Malawians should brace for hard economic times in the next few months based on the likelihood that the country may not meet the commitments necessary to receive a second tranche of the Extended Credit Facility program with the International Monetary Fund unless Malawi takes additional measures.
This was revealed in an interview journalists had with United States Treasury Deputy Assistant Secretary Eric Meyer on Friday 23rd August, 2024 in Lilongwe Malawi.

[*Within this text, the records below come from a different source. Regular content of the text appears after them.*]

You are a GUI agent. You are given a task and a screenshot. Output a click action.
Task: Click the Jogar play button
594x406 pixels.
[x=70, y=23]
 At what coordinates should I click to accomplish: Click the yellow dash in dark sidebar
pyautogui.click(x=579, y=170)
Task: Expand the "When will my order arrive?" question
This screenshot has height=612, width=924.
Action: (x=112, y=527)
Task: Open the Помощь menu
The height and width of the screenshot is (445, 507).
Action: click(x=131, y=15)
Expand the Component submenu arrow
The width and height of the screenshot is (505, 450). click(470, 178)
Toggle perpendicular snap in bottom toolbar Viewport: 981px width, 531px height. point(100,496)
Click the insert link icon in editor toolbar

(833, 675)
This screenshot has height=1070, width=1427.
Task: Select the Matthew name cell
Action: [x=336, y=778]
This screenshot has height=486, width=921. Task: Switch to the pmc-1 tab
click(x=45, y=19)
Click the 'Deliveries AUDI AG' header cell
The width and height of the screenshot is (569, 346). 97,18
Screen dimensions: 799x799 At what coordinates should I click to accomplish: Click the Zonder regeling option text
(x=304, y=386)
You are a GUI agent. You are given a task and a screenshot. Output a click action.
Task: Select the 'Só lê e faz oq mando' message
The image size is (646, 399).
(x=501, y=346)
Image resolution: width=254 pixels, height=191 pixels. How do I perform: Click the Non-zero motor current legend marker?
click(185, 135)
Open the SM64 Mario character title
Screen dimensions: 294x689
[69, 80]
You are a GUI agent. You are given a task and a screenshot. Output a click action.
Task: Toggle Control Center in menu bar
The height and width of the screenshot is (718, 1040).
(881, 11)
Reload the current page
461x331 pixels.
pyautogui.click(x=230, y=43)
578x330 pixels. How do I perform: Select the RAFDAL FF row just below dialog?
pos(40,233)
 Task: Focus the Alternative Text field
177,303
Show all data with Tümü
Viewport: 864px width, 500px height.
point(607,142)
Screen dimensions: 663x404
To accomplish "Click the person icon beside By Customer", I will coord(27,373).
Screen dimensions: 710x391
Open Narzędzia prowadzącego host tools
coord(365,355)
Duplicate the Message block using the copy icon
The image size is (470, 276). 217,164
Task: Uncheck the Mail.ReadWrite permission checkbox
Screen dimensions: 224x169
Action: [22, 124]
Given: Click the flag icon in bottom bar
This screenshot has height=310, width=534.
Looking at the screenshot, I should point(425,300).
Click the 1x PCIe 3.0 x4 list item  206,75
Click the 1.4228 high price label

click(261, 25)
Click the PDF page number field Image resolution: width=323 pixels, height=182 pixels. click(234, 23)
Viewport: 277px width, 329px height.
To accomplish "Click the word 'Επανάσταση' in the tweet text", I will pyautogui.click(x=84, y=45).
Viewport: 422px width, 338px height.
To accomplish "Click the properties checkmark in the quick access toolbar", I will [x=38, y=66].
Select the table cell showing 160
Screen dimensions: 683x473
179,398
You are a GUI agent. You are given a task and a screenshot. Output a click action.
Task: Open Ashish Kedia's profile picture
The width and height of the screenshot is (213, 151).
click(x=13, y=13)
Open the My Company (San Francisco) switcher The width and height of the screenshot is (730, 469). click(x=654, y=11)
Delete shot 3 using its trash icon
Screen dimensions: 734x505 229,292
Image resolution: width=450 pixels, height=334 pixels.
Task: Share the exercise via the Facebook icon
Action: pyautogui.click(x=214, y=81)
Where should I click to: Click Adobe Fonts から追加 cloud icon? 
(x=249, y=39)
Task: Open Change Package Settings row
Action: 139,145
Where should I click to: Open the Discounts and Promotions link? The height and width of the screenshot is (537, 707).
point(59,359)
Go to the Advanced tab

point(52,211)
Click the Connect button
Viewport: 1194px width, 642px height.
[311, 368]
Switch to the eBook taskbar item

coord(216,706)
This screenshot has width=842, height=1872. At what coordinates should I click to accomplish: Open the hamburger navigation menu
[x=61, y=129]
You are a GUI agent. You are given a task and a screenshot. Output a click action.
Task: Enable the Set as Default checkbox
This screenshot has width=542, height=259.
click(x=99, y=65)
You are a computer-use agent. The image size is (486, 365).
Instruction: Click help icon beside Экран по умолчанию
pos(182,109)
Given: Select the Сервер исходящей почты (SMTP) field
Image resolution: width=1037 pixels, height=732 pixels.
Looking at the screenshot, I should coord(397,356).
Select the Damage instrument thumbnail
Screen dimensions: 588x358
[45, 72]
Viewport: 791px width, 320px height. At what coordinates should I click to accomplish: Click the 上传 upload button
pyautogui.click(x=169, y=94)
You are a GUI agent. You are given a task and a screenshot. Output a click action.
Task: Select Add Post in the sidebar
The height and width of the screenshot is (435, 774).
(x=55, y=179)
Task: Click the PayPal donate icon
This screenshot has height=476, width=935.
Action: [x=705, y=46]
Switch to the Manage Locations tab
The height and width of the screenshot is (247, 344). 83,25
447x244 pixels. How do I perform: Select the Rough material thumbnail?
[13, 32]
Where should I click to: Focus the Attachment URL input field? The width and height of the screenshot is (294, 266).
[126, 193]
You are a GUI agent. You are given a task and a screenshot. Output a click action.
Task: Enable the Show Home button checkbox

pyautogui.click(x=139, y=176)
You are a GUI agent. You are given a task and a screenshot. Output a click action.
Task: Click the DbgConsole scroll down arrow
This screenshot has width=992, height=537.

Meyer who was on three-day trip to Malawi and was accompanied by United States Embassy’s Chargé d’Affaires Amy Diaz, has had meetings with vice president of Malawi, Malawi President’s Economic Advisor, Ministry of Finance officials, Reserve Bank Governor and IMF and World Bank Officials
The Deputy Assistant Secretary Eric Meyer has said that low revenue collection, balloning expenditures, and delayed full implementation of the integrated Financial Management Information System (IFMIS) have put Malawi at risk of staying on track with the IMF.
Meyer further added that there have been delays in reaching agreement on reaching necessary debt restructuring with some of Malawi’s International creditors which have been further complicated by deals that Malawi is pursuing with some investors that could undermine Malawi’s agreements with the IMF and bilateral creditors.
Lastly, Meyer called for “urgent leadership and action at all levels of rhe governments to ensure that Malawi stays oncourse with the Extended Credit Facility, implements the reforms it has committed to on order to stabilize it’s economy, and builds the foundation for economic growth and the long-term benefit of all its citizens.